Questo nuovo modello di terapia, che si basa sulla tradizione della saggezza antica e si sostiene sulla più rigorosa ricerca scientifica, segnerà forse i prossimi anni, cambiando il modo di alleviare la sofferenza umana del disagio psichico. Senza dubbio, qualcosa per cui vale la pena lavorare.

Qui segue una testimonianza di una persona dopo la terapia assistita dagli psichedelici:

“Provare dolore emotivo in risposta ad eventi traumatici non è una malattia. È normale, considerando quello che si sta attraversando nella vita.

La medicalizzazione e la privatizzazione del dolore emotivo e della sofferenza mentale non aiutano le persone. Dobbiamo cambiare la narrazione in modo che sperimentare le nostre emozioni con forza o attraversare un momento difficile nella vita non venga etichettato come “malattia mentale”.

            Quando le piante non stanno andando bene cambiamo le loro condizioni, il terreno, la posizione, ecc. Quindi, forse, invece di trattare le persone come “pazienti” possiamo trattarle come piante. Viviamo in un mondo traumatizzante, travolgente e incerto. La sofferenza non può essere sradicata, ma possiamo cambiare il modo in cui la vediamo in modo da poter soffrire meno.

             Guarire non significa porre fine al trauma e alla sofferenza. Guarire significa imparare a vivere una vita significativa nonostante il trauma e la sofferenza.”

Estratto dati:

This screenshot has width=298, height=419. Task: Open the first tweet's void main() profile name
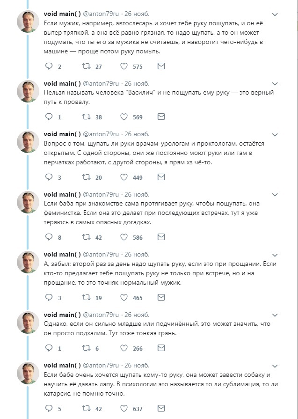pos(62,14)
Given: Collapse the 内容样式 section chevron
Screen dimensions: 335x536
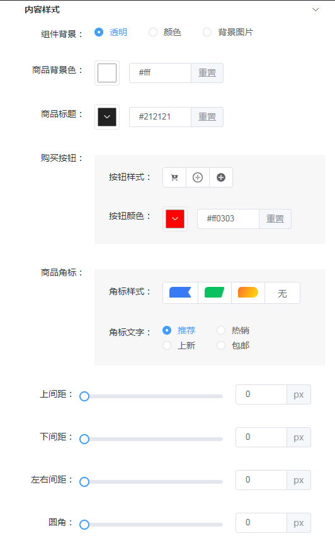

Compito operativo:
Stabilisci se ciascuna affermazione concorda con il brano sulla terapia assistita dagli psichedelici, rispondendo sì o no e citando alla lettera le parole decisive del brano. 1. Provare dolore emotivo in risposta a eventi traumatici viene definito una malattia. 2. La sofferenza non può essere sradicata. 3. Guarire significa porre fine al trauma e alla sofferenza.

Soluzione esercizio:
1. No: «Provare dolore emotivo in risposta ad eventi traumatici non è una malattia.»
2. Sì: «La sofferenza non può essere sradicata»
3. No: «Guarire non significa porre fine al trauma e alla sofferenza.»